Tournament information
- Dates: May 28–31, 2008
- Location: West Lafayette, Indiana, U.S. 40°26′18″N 86°55′34″W﻿ / ﻿40.438219°N 86.926209°W
- Courses: Birck Boilermaker Golf Complex Kampen Course

Statistics
- Par: 72
- Length: 7,450 yards
- Field: 156 players, 30 teams
- Cut: 224 (individual) 913 (team)

Champion
- Team: UCLA Individual: Kevin Chappell, UCLA
- Team: 1,194 (+42) Individual: 286 (−2)

Location map
- Birck Boilermaker Location in the United States Birck Boilermaker Location in Indiana

= 2008 NCAA Division I men's golf championship =

The 2008 NCAA Division I Men's Golf Championship was a golf tournament contested from May 28 to May 31, 2008, at the Birck Boilermaker Golf Complex in West Lafayette, Indiana. It was the 70th NCAA Division I Men's Golf Championship, and was hosted by Purdue University. The team championship was won by the UCLA Bruins who captured their second national championship by one stroke over the defending champion Stanford Cardinal in stroke play.

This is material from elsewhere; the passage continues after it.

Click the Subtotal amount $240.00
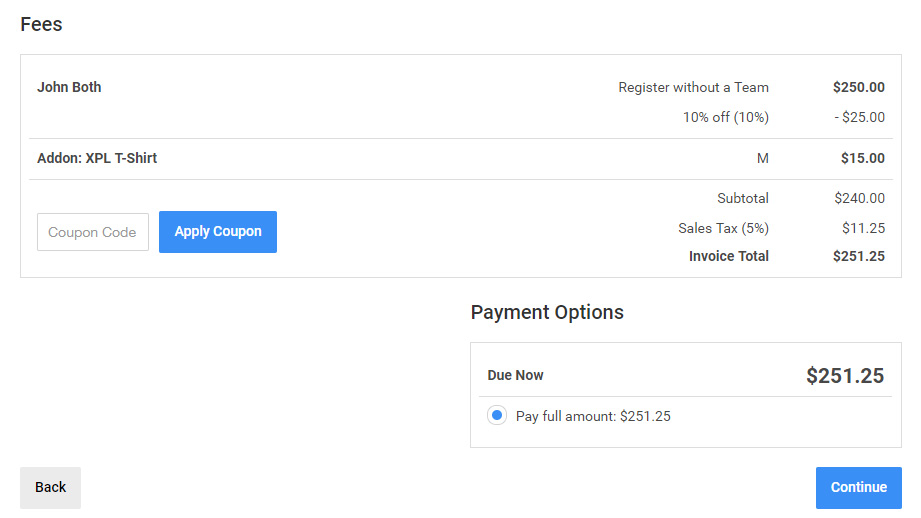The image size is (921, 518). [x=859, y=198]
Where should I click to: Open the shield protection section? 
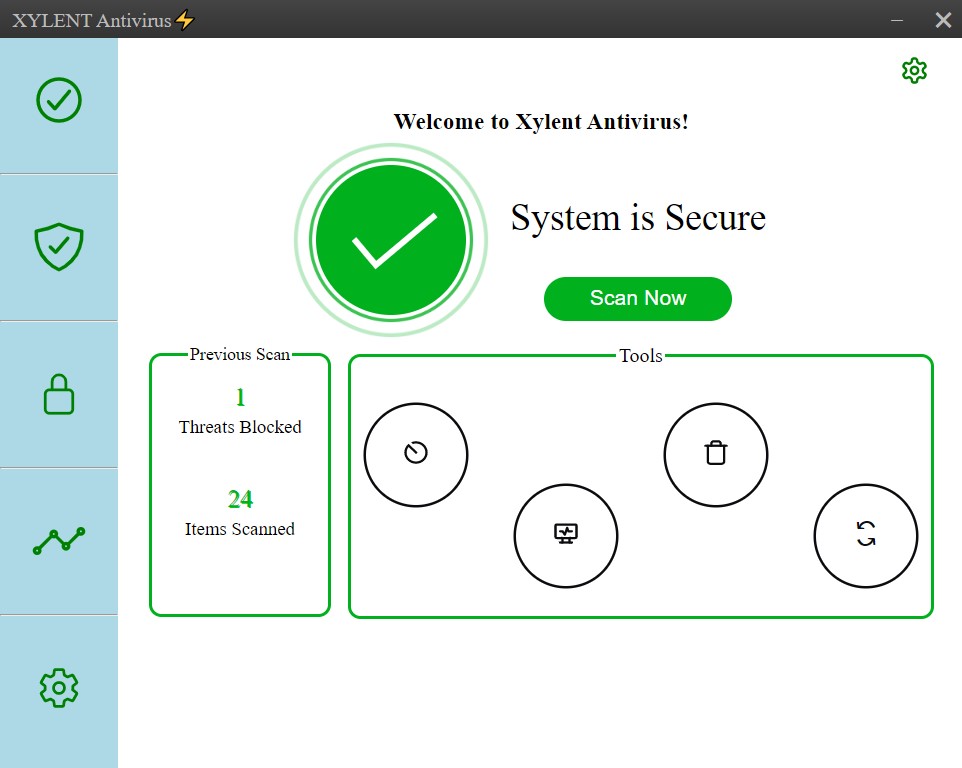pyautogui.click(x=59, y=246)
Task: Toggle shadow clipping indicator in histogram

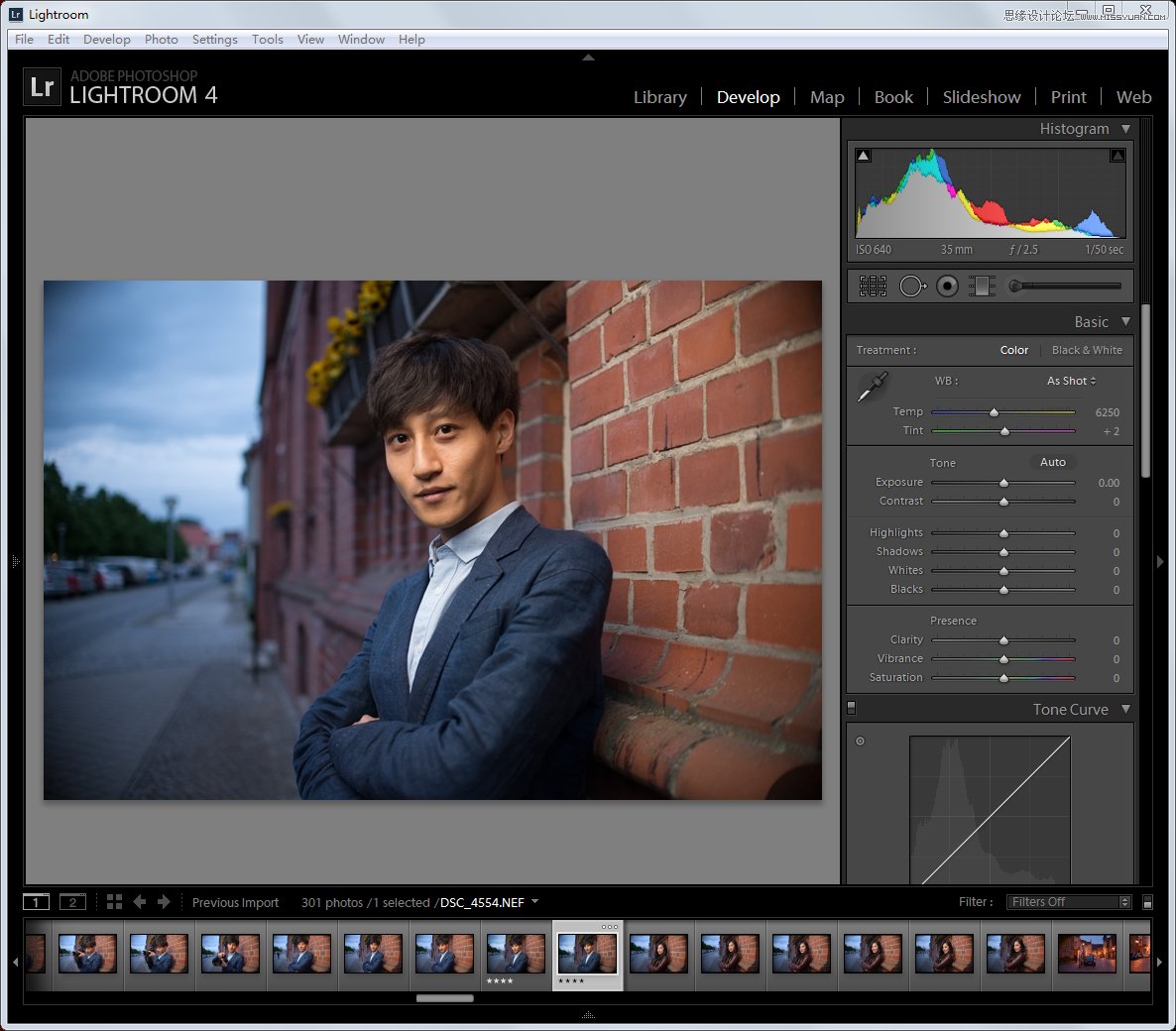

The individual national championship was won by Kevin Chappell, also from UCLA.

==Venue==
The tournament was played on the Kampen Course of the Birck Boilermaker Golf Complex. This was the third NCAA Division I Men's Golf Championship hosted by Purdue University on their campus golf courses in West Lafayette, Indiana; Purdue previously hosted in 1952 and 1961. The Kampen Course was redesigned in 1998 by golf course architect Pete Dye.